**What you need to do**
Rewrite all the items below, replacing every "Instruction" with "Command" and leaving everything else unchanged.
┄┄┄┄┄┄
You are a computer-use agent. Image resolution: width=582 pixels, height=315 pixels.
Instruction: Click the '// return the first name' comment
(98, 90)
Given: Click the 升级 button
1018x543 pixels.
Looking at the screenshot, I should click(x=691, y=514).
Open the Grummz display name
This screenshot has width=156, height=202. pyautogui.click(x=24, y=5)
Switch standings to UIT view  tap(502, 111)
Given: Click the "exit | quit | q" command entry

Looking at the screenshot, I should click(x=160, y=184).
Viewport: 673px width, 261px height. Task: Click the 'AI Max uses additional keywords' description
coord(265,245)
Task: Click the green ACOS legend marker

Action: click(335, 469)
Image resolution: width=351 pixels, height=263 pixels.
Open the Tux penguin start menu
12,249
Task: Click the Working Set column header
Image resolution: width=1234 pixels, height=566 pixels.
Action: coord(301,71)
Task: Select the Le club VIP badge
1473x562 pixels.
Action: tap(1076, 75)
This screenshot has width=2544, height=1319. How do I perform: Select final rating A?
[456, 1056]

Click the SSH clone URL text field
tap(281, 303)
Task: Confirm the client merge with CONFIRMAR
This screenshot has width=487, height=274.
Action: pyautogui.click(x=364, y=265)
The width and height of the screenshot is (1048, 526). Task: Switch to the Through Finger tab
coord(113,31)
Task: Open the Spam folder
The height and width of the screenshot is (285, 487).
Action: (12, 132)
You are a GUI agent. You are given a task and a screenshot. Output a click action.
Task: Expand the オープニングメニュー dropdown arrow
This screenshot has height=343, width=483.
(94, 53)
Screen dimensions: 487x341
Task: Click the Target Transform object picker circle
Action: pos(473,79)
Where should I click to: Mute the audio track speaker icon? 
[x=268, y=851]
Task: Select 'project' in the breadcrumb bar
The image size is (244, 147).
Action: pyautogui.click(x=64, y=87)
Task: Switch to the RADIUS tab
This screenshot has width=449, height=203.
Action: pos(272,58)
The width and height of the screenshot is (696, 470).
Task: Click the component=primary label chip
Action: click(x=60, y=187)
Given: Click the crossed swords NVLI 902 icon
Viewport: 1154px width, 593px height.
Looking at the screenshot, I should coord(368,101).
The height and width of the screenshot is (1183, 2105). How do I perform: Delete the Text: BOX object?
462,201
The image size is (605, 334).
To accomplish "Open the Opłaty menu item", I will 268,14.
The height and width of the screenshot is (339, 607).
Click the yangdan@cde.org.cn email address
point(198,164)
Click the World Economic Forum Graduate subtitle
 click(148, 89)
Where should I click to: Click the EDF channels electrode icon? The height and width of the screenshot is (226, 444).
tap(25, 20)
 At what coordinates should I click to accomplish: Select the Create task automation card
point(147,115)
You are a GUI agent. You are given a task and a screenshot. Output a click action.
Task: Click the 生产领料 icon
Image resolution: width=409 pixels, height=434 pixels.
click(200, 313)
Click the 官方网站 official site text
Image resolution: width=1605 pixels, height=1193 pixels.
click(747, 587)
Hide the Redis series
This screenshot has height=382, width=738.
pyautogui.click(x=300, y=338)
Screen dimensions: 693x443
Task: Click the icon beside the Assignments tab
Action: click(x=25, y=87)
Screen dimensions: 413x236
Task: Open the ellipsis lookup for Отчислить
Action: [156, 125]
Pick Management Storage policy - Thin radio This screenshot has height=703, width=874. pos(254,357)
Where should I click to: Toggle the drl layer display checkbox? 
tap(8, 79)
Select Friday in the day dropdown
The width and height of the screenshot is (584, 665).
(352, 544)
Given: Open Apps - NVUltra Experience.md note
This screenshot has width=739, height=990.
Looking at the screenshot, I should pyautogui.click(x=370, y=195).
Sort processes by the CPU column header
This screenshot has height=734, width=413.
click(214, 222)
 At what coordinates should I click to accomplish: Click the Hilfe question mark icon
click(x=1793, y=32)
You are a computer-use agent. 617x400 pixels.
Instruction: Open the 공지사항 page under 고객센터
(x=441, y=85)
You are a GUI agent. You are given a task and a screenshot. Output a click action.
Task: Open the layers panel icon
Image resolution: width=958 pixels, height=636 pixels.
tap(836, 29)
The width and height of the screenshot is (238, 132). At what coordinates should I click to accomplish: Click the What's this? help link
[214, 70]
┄┄┄┄┄┄
**Task output**
You are a computer-use agent. Image resolution: width=582 pixels, height=315 pixels.
Command: Click the '// return the first name' comment
(98, 90)
Given: Click the 升级 button
1018x543 pixels.
Looking at the screenshot, I should click(x=691, y=514).
Open the Grummz display name
This screenshot has width=156, height=202. pyautogui.click(x=24, y=5)
Switch standings to UIT view  tap(502, 111)
Given: Click the "exit | quit | q" command entry

Looking at the screenshot, I should click(x=160, y=184).
Viewport: 673px width, 261px height. Task: Click the 'AI Max uses additional keywords' description
coord(265,245)
Task: Click the green ACOS legend marker

Action: click(335, 469)
Image resolution: width=351 pixels, height=263 pixels.
Open the Tux penguin start menu
12,249
Task: Click the Working Set column header
Image resolution: width=1234 pixels, height=566 pixels.
Action: coord(301,71)
Task: Select the Le club VIP badge
1473x562 pixels.
Action: tap(1076, 75)
This screenshot has width=2544, height=1319. How do I perform: Select final rating A?
[456, 1056]

Click the SSH clone URL text field
tap(281, 303)
Task: Confirm the client merge with CONFIRMAR
This screenshot has width=487, height=274.
Action: pyautogui.click(x=364, y=265)
The width and height of the screenshot is (1048, 526). Task: Switch to the Through Finger tab
coord(113,31)
Task: Open the Spam folder
The height and width of the screenshot is (285, 487).
Action: (12, 132)
You are a GUI agent. You are given a task and a screenshot. Output a click action.
Task: Expand the オープニングメニュー dropdown arrow
This screenshot has height=343, width=483.
(94, 53)
Screen dimensions: 487x341
Task: Click the Target Transform object picker circle
Action: pos(473,79)
Where should I click to: Mute the audio track speaker icon? 
[x=268, y=851]
Task: Select 'project' in the breadcrumb bar
The image size is (244, 147).
Action: pyautogui.click(x=64, y=87)
Task: Switch to the RADIUS tab
This screenshot has width=449, height=203.
Action: pos(272,58)
The width and height of the screenshot is (696, 470).
Task: Click the component=primary label chip
Action: click(x=60, y=187)
Given: Click the crossed swords NVLI 902 icon
Viewport: 1154px width, 593px height.
Looking at the screenshot, I should coord(368,101).
The height and width of the screenshot is (1183, 2105). How do I perform: Delete the Text: BOX object?
462,201
The image size is (605, 334).
To accomplish "Open the Opłaty menu item", I will 268,14.
The height and width of the screenshot is (339, 607).
Click the yangdan@cde.org.cn email address
point(198,164)
Click the World Economic Forum Graduate subtitle
 click(148, 89)
Where should I click to: Click the EDF channels electrode icon? The height and width of the screenshot is (226, 444).
tap(25, 20)
 At what coordinates should I click to accomplish: Select the Create task automation card
point(147,115)
You are a GUI agent. You are given a task and a screenshot. Output a click action.
Task: Click the 生产领料 icon
Image resolution: width=409 pixels, height=434 pixels.
click(200, 313)
Click the 官方网站 official site text
Image resolution: width=1605 pixels, height=1193 pixels.
click(747, 587)
Hide the Redis series
This screenshot has height=382, width=738.
pyautogui.click(x=300, y=338)
Screen dimensions: 693x443
Task: Click the icon beside the Assignments tab
Action: click(x=25, y=87)
Screen dimensions: 413x236
Task: Open the ellipsis lookup for Отчислить
Action: [156, 125]
Pick Management Storage policy - Thin radio This screenshot has height=703, width=874. pos(254,357)
Where should I click to: Toggle the drl layer display checkbox? 
tap(8, 79)
Select Friday in the day dropdown
The width and height of the screenshot is (584, 665).
(352, 544)
Given: Open Apps - NVUltra Experience.md note
This screenshot has width=739, height=990.
Looking at the screenshot, I should pyautogui.click(x=370, y=195).
Sort processes by the CPU column header
This screenshot has height=734, width=413.
click(214, 222)
 At what coordinates should I click to accomplish: Click the Hilfe question mark icon
click(x=1793, y=32)
You are a computer-use agent. 617x400 pixels.
Command: Open the 공지사항 page under 고객센터
(x=441, y=85)
You are a GUI agent. You are given a task and a screenshot. Output a click action.
Task: Open the layers panel icon
Image resolution: width=958 pixels, height=636 pixels.
tap(836, 29)
The width and height of the screenshot is (238, 132). At what coordinates should I click to accomplish: Click the What's this? help link
[214, 70]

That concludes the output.